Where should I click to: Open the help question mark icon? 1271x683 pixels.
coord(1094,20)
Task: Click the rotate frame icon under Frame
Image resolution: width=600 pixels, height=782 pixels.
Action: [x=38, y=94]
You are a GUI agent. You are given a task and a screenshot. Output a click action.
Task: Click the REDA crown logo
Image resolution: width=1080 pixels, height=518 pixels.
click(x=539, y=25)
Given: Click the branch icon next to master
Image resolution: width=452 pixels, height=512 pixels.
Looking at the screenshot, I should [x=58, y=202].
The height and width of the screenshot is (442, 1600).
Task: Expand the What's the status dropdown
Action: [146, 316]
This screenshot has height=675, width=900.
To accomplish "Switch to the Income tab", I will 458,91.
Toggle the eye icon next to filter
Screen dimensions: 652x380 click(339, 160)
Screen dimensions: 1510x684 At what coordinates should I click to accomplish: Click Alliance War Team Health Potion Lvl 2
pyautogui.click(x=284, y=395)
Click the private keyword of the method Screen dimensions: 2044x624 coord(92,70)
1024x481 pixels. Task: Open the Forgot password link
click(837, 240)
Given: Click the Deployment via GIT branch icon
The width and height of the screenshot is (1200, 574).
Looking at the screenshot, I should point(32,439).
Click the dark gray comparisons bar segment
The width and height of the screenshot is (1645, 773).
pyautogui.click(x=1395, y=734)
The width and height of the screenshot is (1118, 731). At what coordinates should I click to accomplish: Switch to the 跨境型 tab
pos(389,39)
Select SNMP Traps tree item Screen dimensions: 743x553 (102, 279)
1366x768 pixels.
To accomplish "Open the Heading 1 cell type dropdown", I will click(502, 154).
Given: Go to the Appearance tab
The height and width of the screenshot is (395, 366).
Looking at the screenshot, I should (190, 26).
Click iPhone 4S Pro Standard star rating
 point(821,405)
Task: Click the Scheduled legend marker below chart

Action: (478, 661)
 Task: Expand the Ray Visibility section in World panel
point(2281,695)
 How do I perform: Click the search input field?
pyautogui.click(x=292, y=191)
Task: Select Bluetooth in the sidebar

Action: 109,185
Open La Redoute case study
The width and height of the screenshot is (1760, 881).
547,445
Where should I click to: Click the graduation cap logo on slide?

○ ○ ○ ○

What the exercise asks:
Recast all the rows above as a numbered list, one entry per line, leaving out the blank lines.

Task solution:
1. Where should I click to: Open the help question mark icon? 1271x683 pixels.
2. coord(1094,20)
3. Task: Click the rotate frame icon under Frame
4. Image resolution: width=600 pixels, height=782 pixels.
5. Action: [x=38, y=94]
6. You are a GUI agent. You are given a task and a screenshot. Output a click action.
7. Task: Click the REDA crown logo
8. Image resolution: width=1080 pixels, height=518 pixels.
9. click(x=539, y=25)
10. Given: Click the branch icon next to master
11. Image resolution: width=452 pixels, height=512 pixels.
12. Looking at the screenshot, I should [x=58, y=202].
13. The height and width of the screenshot is (442, 1600).
14. Task: Expand the What's the status dropdown
15. Action: [146, 316]
16. This screenshot has height=675, width=900.
17. To accomplish "Switch to the Income tab", I will 458,91.
18. Toggle the eye icon next to filter
19. Screen dimensions: 652x380 click(339, 160)
20. Screen dimensions: 1510x684 At what coordinates should I click to accomplish: Click Alliance War Team Health Potion Lvl 2
21. pyautogui.click(x=284, y=395)
22. Click the private keyword of the method Screen dimensions: 2044x624 coord(92,70)
23. 1024x481 pixels. Task: Open the Forgot password link
24. click(837, 240)
25. Given: Click the Deployment via GIT branch icon
26. The width and height of the screenshot is (1200, 574).
27. Looking at the screenshot, I should point(32,439).
28. Click the dark gray comparisons bar segment
29. The width and height of the screenshot is (1645, 773).
30. pyautogui.click(x=1395, y=734)
31. The width and height of the screenshot is (1118, 731). At what coordinates should I click to accomplish: Switch to the 跨境型 tab
32. pos(389,39)
33. Select SNMP Traps tree item Screen dimensions: 743x553 (102, 279)
34. 1366x768 pixels.
35. To accomplish "Open the Heading 1 cell type dropdown", I will click(502, 154).
36. Given: Go to the Appearance tab
37. The height and width of the screenshot is (395, 366).
38. Looking at the screenshot, I should (190, 26).
39. Click iPhone 4S Pro Standard star rating
40.  point(821,405)
41. Task: Click the Scheduled legend marker below chart
42. Action: (478, 661)
43.  Task: Expand the Ray Visibility section in World panel
44. point(2281,695)
45.  How do I perform: Click the search input field?
46. pyautogui.click(x=292, y=191)
47. Task: Select Bluetooth in the sidebar
48. Action: 109,185
49. Open La Redoute case study
50. The width and height of the screenshot is (1760, 881).
51. 547,445
52. Where should I click to: Click the graduation cap logo on slide?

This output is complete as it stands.